Sunday, July 29, 2012

Kreiger came home yesterday

Our little man Kreiger Wayne came home yesterday from the hospital hospital :-) he's doing good! Moms a little sleep deprived. He's st is 4.11lbs. We follow up with peds doctor Tue. Here are a few pics of him in his car seat and on the way home.




Wednesday, July 18, 2012

3 weeks old

 Here is Kreiger on Top and Benjamin on Botton so you can compare the two
 Benjamin 3 weeks old he now weighs 4.3lbs :)
Kreiger 3 weeks old he now weighs 3.13lbs :)

Friday, July 13, 2012

First time holding the boys together

The love and happiness I feel is so amazing!!! I love these boys more than I can put into words. Just so blessed!!!


Wednesday, July 11, 2012

Our boys

Kreiger does not have oxygen Benjamin does






Monday, July 2, 2012

Benjamin PDA

Today the boys are 5 days old, it seems so surreal that Jeremy and I are finaly parents and especialy to two amazing little boys. This morning we found out that Benjamin has a heart murmer. On futhure investigation the NICU doctor was able to determine that he has a PDA (patent Ductus Arteriousus) it is a duct that is supposed to close at birth between the Aorta and the Pulmonary Vein. This is not closed and it open. It is causing their to be too much blood in the lungs, the heart is working to hard, and everything else is not getting the needed oxygen and blood. Today benjamin received his first dose of the medication they are giving him to try to close this Duct. He will receive 3 doses each 12 hours apart. He also received a blood transfusion this afternoon. Tomorrow morning he will have another ECHO done and a Chest xray. If the area seems bigger or he starts to present as being in more distress they will send him to Little Rock to Childrens for open chest surgery. The medication is the first step though. He can receive up to two sets of this medication however it is very hard on the Kidneys so they are having to watch his urine output very closely. If this drops he will also have to be sent to Childrens.

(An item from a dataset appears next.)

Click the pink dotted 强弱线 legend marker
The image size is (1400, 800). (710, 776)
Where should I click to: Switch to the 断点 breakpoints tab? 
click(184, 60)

As of right now, he has received the first dose and the transfusion. You can tell he doesnt feel good and that break mine and his daddys hearts. He will receive his 2nd dose at 0115. I will know more by tomorrow afternoon and will update then. They have stopped his feedings for the time being so we continue to pray that his PICC line holds out bc this is how he is receiving all of his nutrition through TPN. His lungs are doing well but working a little hard due to the PDA.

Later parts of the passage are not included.